Валентин Костылев - Иван Грозный. Книга 3. Невская твердыня
На другой день ее мучили стыд и страх, когда она вспоминала об этой встрече с Игнатием.
Вместе с тем было приятно думать, что о случившемся никто не знает, кроме них двоих, что это ее тайна. Любопытство еще более возросло. Появилось нетерпение. Томило желание поскорее узнать: кто он, о чем думает, о чем может поведать ей? Она почувствовала, что ее опять тянет к нему, к новой встрече с ним, и хотелось, чтобы это произошло непременно скорее, скорее!
Эта новая встреча не заставила себя ждать, – вечером, в сумерках, столкнулись они во дворе около медвежонка, когда она кормила звереныша хлебом с медом.
Неожиданно из конюшни вышел Игнатий. Остановился как вкопанный около Анны. И она уже не испугалась, а вся расцвела от радости, даже вздохнула с облегчением, сказав: «Слава Богу!»
Он заговорил тихо и вкрадчиво:
– Касатка моя, ненаглядная! Как я скучаю по тебе! Господь один то ведает! Пусть свет небесный погаснет, коль не суждено мне видеться с тобой! Ни в чем нет мне отрады, одна ты...
А сказал-то как?! Просто, нежно, словно бы давно-давно дружил с ней, с Анной. Сердце замерло от счастья. Она не могла сойти с места. Он нежно обнял ее стан своей рукой:
– Светик мой, цветочек аленький, посети мою горенку, осчастливь меня, одинокого. А я поведаю тебе о своей жизни сиротской, расскажу все начисто, как на духу. Не с кем мне разделять свое горе и радости. Пожалей хоть ты меня.

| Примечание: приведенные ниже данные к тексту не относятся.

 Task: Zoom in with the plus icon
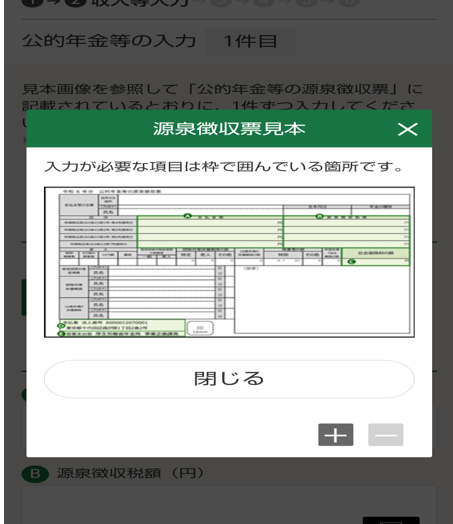tap(335, 435)
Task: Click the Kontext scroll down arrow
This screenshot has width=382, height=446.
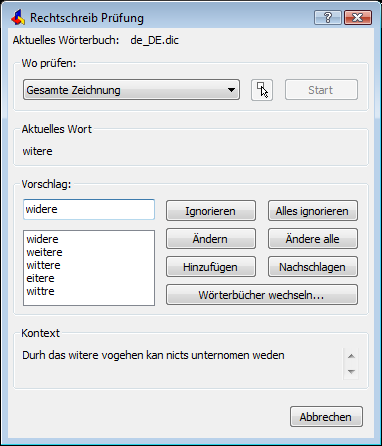Action: [x=351, y=371]
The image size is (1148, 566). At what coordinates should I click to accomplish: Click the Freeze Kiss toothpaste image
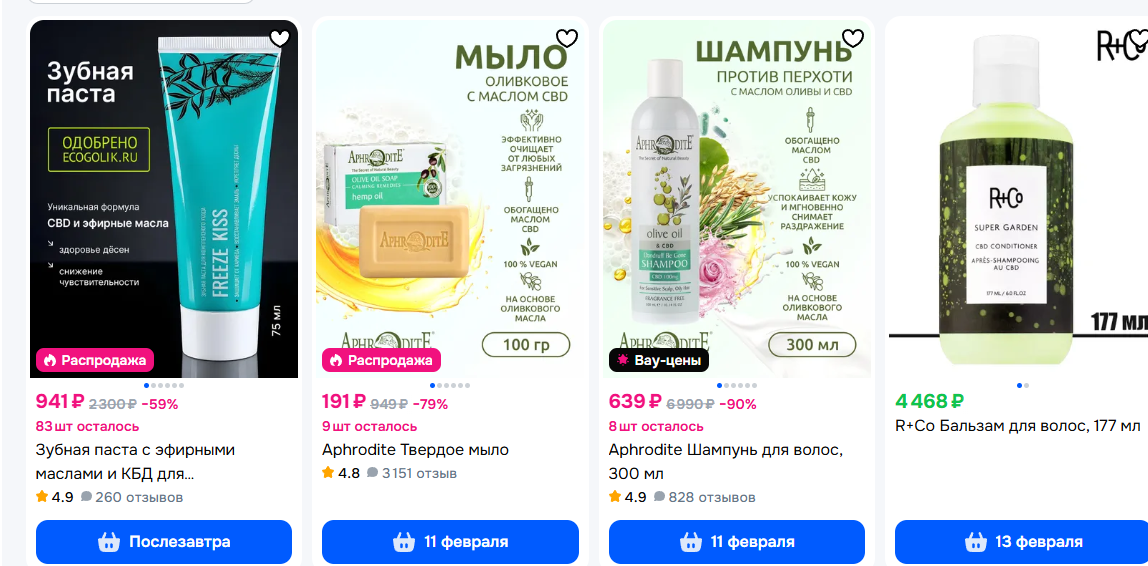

Растроганная его словами, она торопливо последовала за ним.
А когда очутилась в его горнице, ей сразу стало легко, весело, словно улетела она на крыльях из дома в какой-то другой мир, где нет отцовской строгости, нет греха...
Едва дыша от радостного волнения, она прошептала:
– Мне здесь хорошо!
Ее привело в дрожь никогда не испытанное ею сильное, горячее мужское объятие.
– Что ты со мной делаешь?! Милый... милый!.. Грешно!
Игнатий, тяжело дыша, выпустил ее из своих рук:
– Прости меня, неразумного! Не знаю... я ничего не знаю...
Придя в себя, он взволнованно начал рассказывать ей о себе.
Она услыхала: он – круглый сирота, что отца его казнили или убили на войне – он этого сам не знает, а мать сослали в монастырь, после того как он родился. Ей сказали, что ребенок ее умер. Но он не умирал, был взят чужими людьми и детство свое провел в глухом лесу, в мужской обители, где один древний старец умудрил его грамоте, научил читать и древнее греческое писание святых отцов. А когда старец занедужил, то перед смертью приказал инокам монастыря отвезти его, Игнатия, к старушкам Колычевым в Москву – теткам и сестрам казненных бояр Колычевых. Почему его поместили к ним, он не знает, а старец тот оставил после себя много денег и отослал их тем же старушкам. Он был друг митрополита Филиппа, который тоже происходил из рода Колычевых.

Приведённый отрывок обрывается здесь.